The task -
Every line containing "dimensions" should be identified and copied from the data below.
::: Data for review
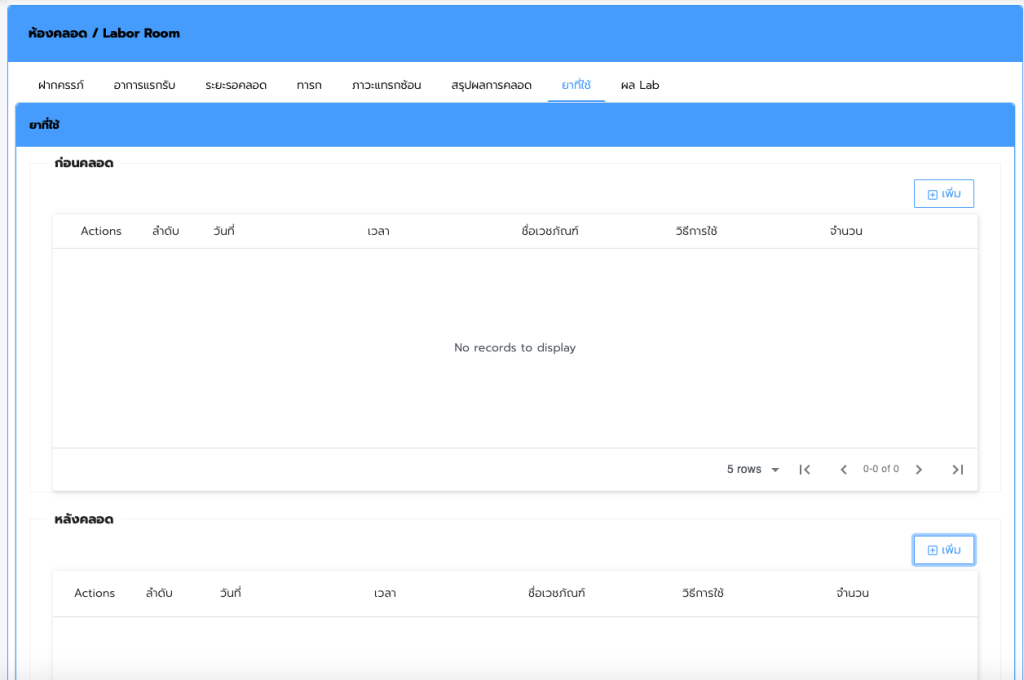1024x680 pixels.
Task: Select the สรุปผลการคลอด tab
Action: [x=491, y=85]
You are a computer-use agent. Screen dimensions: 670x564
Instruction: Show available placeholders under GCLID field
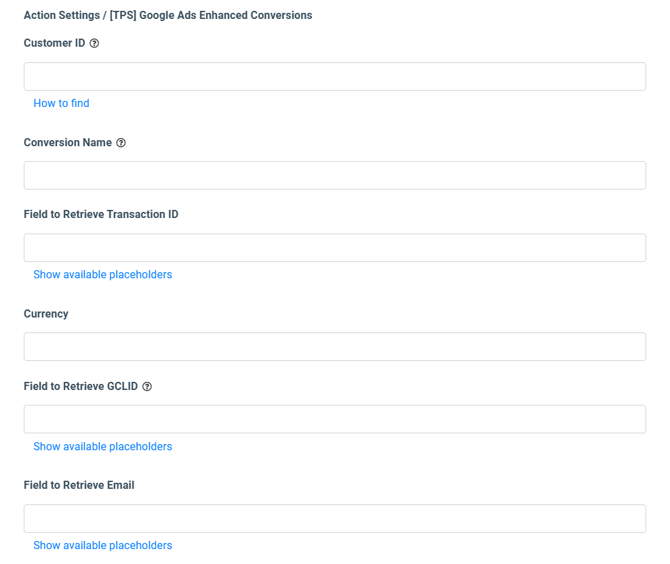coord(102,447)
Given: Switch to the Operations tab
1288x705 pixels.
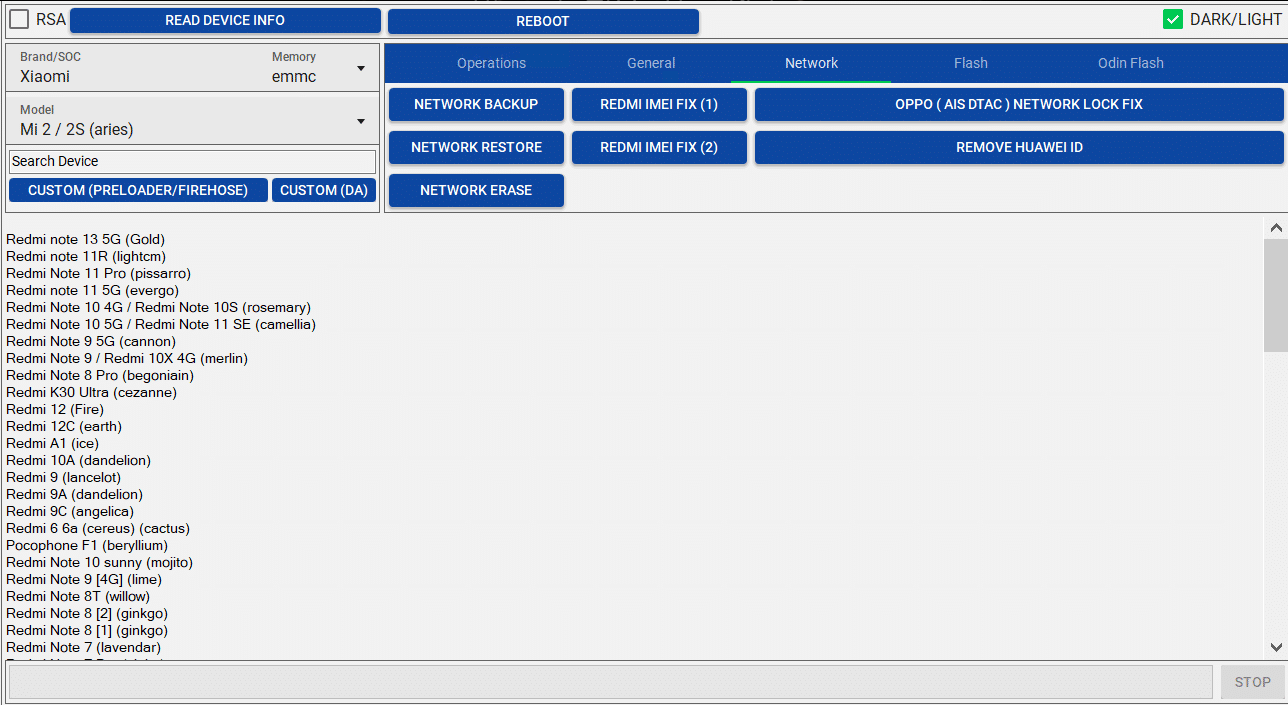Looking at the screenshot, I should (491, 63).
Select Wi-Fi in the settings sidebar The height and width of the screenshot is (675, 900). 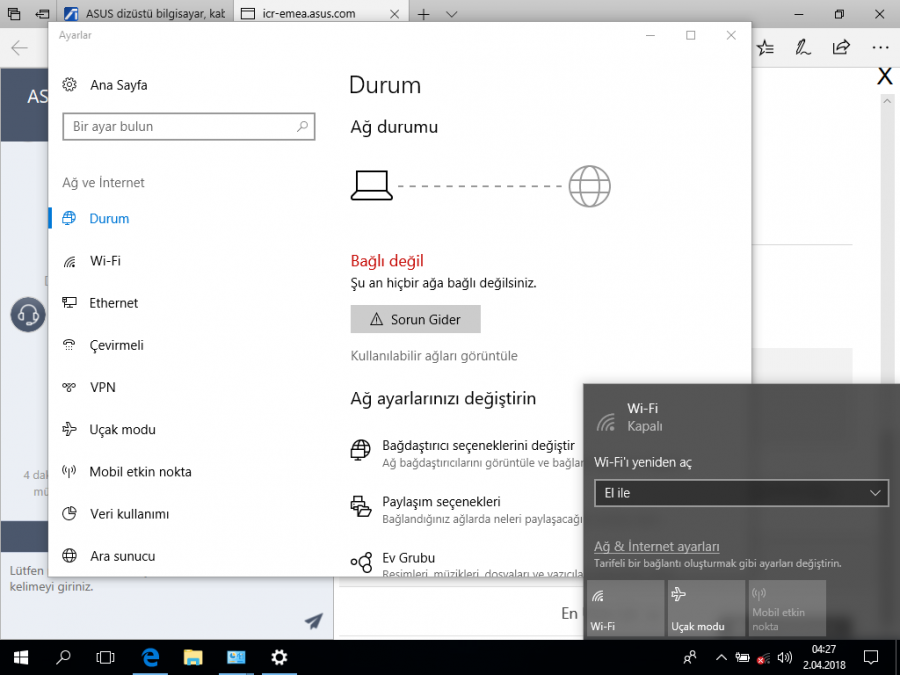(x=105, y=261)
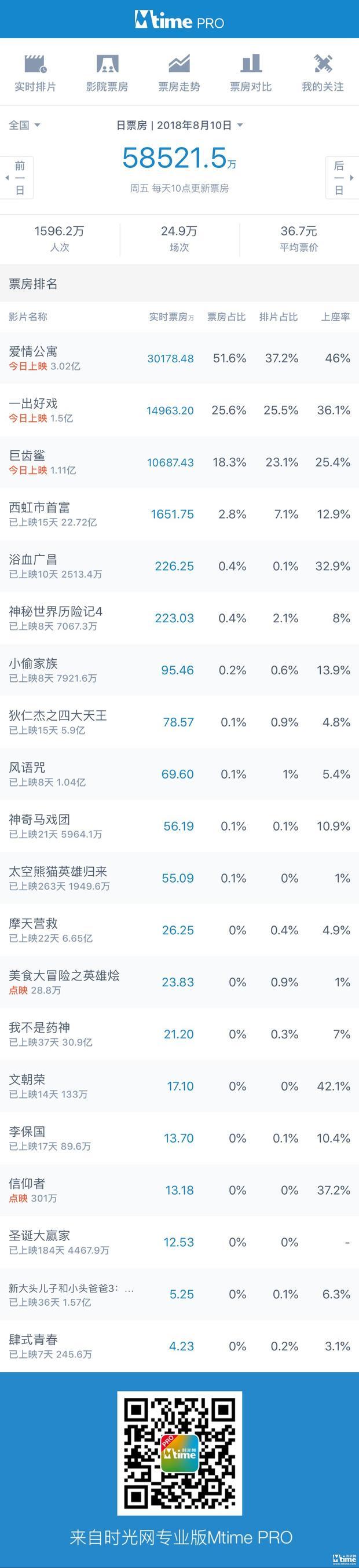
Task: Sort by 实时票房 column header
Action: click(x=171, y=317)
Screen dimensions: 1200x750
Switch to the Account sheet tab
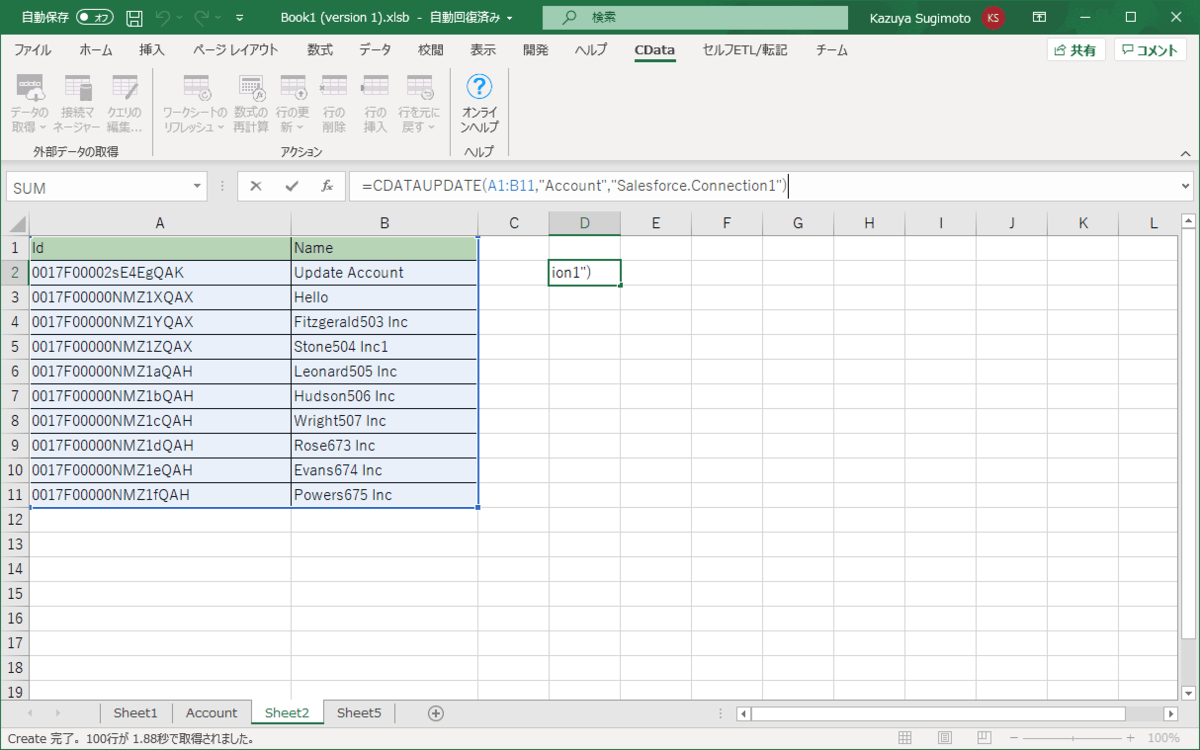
::::::
::: Data for review
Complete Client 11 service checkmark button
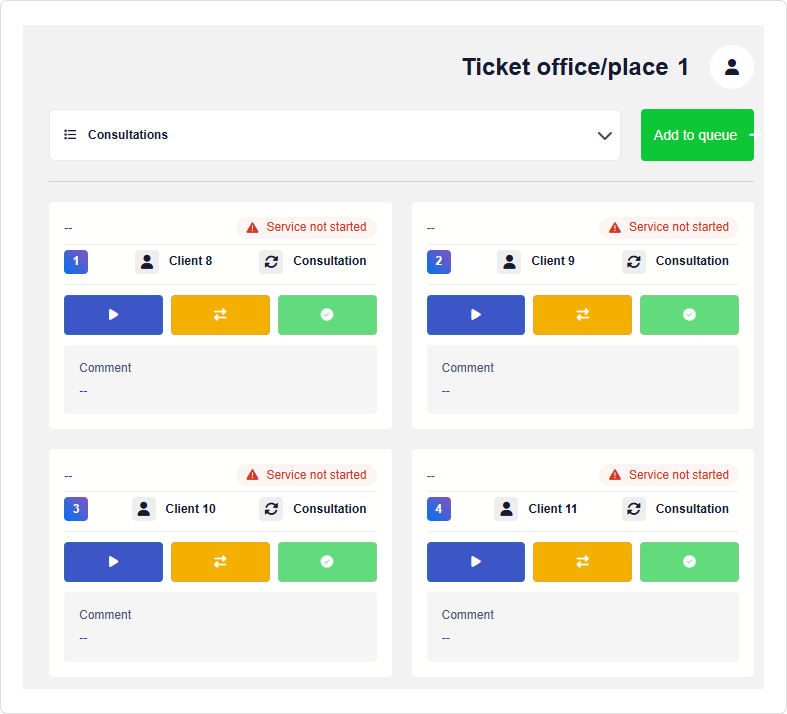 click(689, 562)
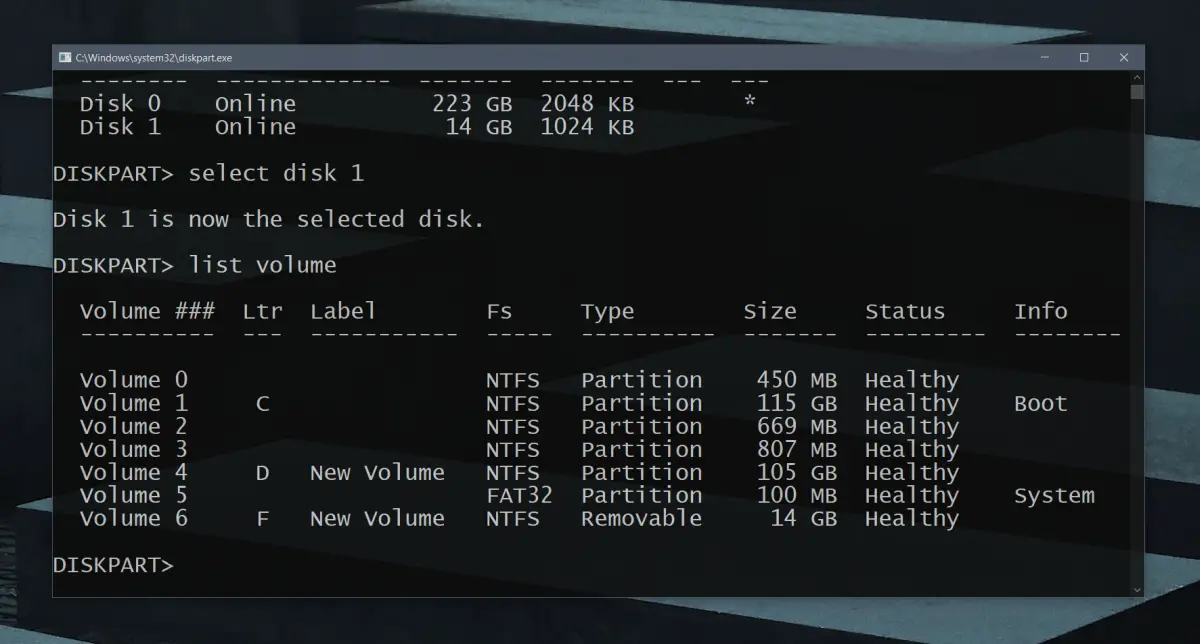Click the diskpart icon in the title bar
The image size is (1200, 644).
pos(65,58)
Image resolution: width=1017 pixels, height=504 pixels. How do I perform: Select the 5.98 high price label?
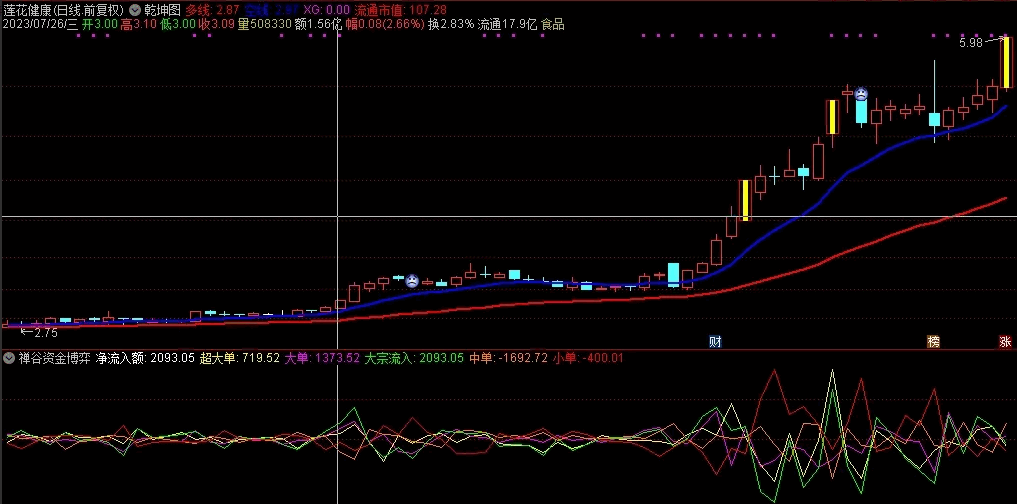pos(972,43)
::::::
Answer to this exercise -
You are a computer-use agent. Screen dimensions: 670x564
Screen dimensions: 1200x750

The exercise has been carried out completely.